Saved data entries
☆ ☆ ☆ ☆ ☆

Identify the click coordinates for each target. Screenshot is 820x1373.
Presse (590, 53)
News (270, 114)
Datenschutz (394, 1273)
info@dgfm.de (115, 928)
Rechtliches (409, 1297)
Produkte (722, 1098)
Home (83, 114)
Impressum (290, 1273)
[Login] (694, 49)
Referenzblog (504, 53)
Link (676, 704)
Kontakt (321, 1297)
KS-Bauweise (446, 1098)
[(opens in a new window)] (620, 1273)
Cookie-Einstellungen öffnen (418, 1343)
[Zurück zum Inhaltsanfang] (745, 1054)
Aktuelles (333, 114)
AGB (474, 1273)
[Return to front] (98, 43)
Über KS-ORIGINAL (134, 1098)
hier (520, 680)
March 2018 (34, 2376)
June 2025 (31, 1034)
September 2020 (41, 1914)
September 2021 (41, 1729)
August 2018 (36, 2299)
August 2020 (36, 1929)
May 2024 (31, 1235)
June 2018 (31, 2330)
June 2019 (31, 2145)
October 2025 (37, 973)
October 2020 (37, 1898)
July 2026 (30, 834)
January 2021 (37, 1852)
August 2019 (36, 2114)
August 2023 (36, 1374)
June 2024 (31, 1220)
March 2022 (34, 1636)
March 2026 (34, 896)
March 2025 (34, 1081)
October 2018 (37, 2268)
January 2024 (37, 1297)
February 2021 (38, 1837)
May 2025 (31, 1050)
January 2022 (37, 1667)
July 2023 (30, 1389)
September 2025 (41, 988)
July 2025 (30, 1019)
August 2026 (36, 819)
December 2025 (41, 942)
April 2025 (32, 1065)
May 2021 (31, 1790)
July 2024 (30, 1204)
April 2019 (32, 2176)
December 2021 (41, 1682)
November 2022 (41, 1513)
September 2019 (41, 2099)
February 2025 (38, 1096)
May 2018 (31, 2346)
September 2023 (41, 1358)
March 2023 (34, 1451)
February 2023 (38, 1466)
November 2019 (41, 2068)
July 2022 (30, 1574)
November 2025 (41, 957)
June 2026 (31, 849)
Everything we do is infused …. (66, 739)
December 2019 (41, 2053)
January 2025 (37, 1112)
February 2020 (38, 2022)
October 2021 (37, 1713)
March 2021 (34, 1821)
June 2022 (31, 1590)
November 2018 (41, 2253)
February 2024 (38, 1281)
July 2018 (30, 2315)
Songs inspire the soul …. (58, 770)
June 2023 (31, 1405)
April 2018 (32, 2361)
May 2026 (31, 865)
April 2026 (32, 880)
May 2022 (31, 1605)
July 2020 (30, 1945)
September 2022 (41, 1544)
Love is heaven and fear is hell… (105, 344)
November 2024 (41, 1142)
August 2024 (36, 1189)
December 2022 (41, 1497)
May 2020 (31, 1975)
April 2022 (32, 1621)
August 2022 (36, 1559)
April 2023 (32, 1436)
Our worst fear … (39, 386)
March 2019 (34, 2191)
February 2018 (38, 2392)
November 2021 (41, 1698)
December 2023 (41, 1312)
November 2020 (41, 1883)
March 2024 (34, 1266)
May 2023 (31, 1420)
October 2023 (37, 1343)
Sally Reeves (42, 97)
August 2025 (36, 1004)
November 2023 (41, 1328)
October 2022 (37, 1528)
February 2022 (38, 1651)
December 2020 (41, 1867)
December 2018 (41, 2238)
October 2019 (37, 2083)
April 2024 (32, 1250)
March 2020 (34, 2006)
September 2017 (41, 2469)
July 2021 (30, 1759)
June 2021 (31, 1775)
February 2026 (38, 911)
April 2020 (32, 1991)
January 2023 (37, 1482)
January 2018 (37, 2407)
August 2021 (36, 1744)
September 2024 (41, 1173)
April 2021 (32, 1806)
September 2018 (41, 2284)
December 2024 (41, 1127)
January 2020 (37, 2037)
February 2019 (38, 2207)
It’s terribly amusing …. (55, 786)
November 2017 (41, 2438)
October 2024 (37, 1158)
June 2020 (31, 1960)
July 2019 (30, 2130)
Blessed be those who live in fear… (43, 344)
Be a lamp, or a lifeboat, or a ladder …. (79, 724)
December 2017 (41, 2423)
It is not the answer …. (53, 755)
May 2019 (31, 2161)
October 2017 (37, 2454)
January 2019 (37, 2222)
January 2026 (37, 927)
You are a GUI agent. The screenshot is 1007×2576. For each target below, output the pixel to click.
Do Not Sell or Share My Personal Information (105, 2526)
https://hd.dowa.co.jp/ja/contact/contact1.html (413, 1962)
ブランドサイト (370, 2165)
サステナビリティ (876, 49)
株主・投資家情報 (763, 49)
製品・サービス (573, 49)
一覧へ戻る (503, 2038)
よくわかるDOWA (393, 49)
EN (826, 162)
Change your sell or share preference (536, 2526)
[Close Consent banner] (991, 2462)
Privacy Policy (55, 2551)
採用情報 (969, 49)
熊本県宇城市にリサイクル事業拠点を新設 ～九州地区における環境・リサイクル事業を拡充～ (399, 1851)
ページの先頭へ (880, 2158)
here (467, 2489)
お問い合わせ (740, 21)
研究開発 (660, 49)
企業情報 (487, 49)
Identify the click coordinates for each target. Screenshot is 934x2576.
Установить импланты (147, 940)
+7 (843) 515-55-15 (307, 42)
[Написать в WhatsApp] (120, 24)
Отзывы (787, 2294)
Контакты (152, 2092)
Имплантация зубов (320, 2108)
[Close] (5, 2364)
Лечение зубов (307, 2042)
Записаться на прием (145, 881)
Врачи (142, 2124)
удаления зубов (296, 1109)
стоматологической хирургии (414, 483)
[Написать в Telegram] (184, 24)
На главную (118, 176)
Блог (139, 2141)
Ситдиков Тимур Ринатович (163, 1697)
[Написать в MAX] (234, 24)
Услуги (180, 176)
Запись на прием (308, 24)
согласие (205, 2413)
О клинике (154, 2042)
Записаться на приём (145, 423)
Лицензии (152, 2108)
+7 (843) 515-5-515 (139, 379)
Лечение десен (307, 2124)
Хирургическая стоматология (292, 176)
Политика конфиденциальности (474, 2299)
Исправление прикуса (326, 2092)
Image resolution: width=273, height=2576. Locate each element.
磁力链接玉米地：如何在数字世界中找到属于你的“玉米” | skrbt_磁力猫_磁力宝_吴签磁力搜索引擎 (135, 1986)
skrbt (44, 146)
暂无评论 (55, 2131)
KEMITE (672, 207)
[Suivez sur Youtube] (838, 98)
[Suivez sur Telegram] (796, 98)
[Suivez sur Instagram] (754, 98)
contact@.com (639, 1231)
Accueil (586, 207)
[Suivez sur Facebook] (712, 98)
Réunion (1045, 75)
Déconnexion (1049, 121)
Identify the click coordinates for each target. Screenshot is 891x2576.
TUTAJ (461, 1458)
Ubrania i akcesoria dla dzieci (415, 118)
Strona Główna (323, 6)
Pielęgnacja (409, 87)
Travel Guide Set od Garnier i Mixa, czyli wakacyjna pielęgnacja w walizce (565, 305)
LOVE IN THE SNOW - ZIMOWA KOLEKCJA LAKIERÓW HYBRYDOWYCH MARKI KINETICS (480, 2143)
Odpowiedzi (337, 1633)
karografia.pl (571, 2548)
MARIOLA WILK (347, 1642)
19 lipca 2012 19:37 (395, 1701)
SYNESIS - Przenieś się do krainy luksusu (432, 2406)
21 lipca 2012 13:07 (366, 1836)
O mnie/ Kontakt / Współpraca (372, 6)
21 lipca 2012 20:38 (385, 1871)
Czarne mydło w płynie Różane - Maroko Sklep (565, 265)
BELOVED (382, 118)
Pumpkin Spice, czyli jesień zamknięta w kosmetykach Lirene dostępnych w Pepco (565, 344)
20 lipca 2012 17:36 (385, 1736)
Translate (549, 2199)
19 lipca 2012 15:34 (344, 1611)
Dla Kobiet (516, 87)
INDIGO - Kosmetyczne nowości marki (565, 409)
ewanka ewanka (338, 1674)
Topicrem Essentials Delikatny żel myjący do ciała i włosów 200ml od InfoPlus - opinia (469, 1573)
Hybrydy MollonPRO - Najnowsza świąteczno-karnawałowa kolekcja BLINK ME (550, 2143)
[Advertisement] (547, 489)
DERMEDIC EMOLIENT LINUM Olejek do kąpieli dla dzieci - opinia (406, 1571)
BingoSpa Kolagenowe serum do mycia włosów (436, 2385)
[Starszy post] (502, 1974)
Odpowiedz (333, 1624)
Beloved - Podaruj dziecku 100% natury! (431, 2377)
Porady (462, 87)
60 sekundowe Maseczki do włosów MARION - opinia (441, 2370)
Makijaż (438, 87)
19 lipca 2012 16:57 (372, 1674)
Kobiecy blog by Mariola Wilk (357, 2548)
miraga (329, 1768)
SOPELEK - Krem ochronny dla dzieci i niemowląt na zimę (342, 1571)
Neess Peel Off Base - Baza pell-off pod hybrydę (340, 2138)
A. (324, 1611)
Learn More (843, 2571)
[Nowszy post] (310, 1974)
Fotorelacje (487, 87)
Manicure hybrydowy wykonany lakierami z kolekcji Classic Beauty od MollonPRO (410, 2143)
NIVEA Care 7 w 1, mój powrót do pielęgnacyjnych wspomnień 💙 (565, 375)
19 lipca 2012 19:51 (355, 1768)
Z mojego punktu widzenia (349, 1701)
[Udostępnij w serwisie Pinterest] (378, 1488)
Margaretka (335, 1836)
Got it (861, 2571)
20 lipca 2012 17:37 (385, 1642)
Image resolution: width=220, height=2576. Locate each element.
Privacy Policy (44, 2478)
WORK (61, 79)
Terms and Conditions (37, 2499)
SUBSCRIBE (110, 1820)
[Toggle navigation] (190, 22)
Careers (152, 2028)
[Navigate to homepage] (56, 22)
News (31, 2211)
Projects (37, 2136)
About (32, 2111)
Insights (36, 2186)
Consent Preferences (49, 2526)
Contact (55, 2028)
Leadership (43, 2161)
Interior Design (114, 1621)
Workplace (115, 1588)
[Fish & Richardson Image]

☆ ☆ ☆ ☆ ☆

> [Task to carry out]:
Write out exactly the lines that fall from the line with "[Написать в Telegram] (184, 24)" to the line with "BELOVED (382, 118)" in the records above, keeping both ends.

> [Reply to the task]:
[Написать в Telegram] (184, 24)
На главную (118, 176)
Блог (139, 2141)
Ситдиков Тимур Ринатович (163, 1697)
[Написать в MAX] (234, 24)
Услуги (180, 176)
Запись на прием (308, 24)
согласие (205, 2413)
О клинике (154, 2042)
Записаться на приём (145, 423)
Лицензии (152, 2108)
+7 (843) 515-5-515 (139, 379)
Лечение десен (307, 2124)
Хирургическая стоматология (292, 176)
Политика конфиденциальности (474, 2299)
Исправление прикуса (326, 2092)
Image resolution: width=273, height=2576. Locate each element.
磁力链接玉米地：如何在数字世界中找到属于你的“玉米” | skrbt_磁力猫_磁力宝_吴签磁力搜索引擎 (135, 1986)
skrbt (44, 146)
暂无评论 (55, 2131)
KEMITE (672, 207)
[Suivez sur Youtube] (838, 98)
[Suivez sur Telegram] (796, 98)
[Suivez sur Instagram] (754, 98)
contact@.com (639, 1231)
Accueil (586, 207)
[Suivez sur Facebook] (712, 98)
Réunion (1045, 75)
Déconnexion (1049, 121)
Identify the click coordinates for each target. Screenshot is 891x2576.
TUTAJ (461, 1458)
Ubrania i akcesoria dla dzieci (415, 118)
Strona Główna (323, 6)
Pielęgnacja (409, 87)
Travel Guide Set od Garnier i Mixa, czyli wakacyjna pielęgnacja w walizce (565, 305)
LOVE IN THE SNOW - ZIMOWA KOLEKCJA LAKIERÓW HYBRYDOWYCH MARKI KINETICS (480, 2143)
Odpowiedzi (337, 1633)
karografia.pl (571, 2548)
MARIOLA WILK (347, 1642)
19 lipca 2012 19:37 (395, 1701)
SYNESIS - Przenieś się do krainy luksusu (432, 2406)
21 lipca 2012 13:07 (366, 1836)
O mnie/ Kontakt / Współpraca (372, 6)
21 lipca 2012 20:38 (385, 1871)
Czarne mydło w płynie Różane - Maroko Sklep (565, 265)
BELOVED (382, 118)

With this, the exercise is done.